Date | Session No | Source/Medium |
16/02 | 1 | google/organic |
17/02 | 2 | google/cpc |
18/02 | 3 | direct/none |
(filtered to event: purchase)
- The first source/medium for a user was google/organic, when using traffic_source it will always report on google/organic
- The third visit on 18/02 came from direct but when using the purchase event
- Using traffic_source will always report as google/organic
- Using session_traffic_source will report as google/cpc which was the 2nd visit which is based on last non direct attribution
Scenario 4
There were 4 sessions within a 30 min window. The mix of traffic coming from paid media + email.

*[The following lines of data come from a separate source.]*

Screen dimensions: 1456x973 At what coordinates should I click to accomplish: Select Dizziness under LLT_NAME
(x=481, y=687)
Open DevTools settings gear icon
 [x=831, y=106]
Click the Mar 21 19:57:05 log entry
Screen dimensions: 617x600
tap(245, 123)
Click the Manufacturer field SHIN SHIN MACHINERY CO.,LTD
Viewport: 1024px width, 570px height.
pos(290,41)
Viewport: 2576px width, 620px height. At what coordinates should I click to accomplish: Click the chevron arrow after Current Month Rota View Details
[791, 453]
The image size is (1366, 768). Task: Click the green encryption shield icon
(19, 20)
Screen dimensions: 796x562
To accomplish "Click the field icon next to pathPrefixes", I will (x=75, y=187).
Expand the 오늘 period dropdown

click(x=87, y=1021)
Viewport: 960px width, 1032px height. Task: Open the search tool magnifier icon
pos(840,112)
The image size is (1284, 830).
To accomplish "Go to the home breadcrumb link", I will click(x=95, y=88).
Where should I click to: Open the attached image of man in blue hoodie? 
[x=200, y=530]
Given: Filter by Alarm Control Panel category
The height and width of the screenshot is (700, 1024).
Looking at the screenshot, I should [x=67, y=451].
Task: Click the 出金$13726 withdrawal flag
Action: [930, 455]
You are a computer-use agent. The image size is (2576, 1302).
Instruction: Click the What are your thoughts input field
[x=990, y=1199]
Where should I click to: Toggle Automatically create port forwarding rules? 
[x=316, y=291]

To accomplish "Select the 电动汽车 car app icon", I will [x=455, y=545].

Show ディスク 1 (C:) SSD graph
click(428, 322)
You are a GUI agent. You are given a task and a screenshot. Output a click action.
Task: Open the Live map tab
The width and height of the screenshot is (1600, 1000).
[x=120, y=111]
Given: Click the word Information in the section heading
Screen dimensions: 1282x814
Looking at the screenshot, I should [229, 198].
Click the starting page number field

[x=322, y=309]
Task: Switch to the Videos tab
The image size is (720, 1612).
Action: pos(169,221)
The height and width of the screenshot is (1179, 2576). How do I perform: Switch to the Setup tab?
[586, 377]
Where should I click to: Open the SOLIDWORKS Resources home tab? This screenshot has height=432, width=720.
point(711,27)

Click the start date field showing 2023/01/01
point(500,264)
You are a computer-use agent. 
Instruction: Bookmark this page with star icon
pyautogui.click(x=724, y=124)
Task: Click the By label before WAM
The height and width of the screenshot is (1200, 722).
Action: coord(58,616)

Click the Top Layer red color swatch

Date | Session No | Source/Medium |
23/02
|
1 | facebook/organicsocial |
2 | criteo/display | |
3 | Instagram/paidsocial | |
4 | klayvio/email |
(filtered to showing all events)
- The first source/medium for a user was facebook/organicsocial. Using traffic_source and session_traffic_source it will report the session and purchase as facebook/organicsocial
(filtered to showing all events)
- For collected_traffic_source (and event_params) it shows the different traffic sources that came to the website within the same session
- It is possible in this scenario to count as 4 sessions when filtering to page_view
Scenario 5
Google paid search – google / cpc has been reporting as google / organic when auto tagging is turned on within Google Adwords. This is a common bug that been going on for a long while now.
When using session_traffic_source_last_click.manual_campaign it does not recognise gclid parameter in the URL and BQ is unable to report on the right values. Using session_traffic_source_last_click.manual_campaign it does report on the right values
SELECT
TIMESTAMP_MICROS(event_timestamp) as event_timestamp,
user_pseudo_id,
event_name,
session_traffic_source_last_click.manual_campaign.source as firstclick_session_source,
session_traffic_source_last_click.manual_campaign.medium as firstclick_session_medium,
session_traffic_source_last_click.manual_campaign.campaign_name as firstclick_session_campaign,
session_traffic_source_last_click.cross_channel_campaign.source as firstcross_session_source,
session_traffic_source_last_click.cross_channel_campaign.medium as firstcross_session_medium,
session_traffic_source_last_click.cross_channel_campaign.source as firstcross_session_campaign,
from `enter.tablename_123456.events_*`
GROUP BY ALL
The Google Analytics Big Query export provides huge amount of flexibility with how traffic sources data is collected. With the right question and right data there will be a load of valuable insights.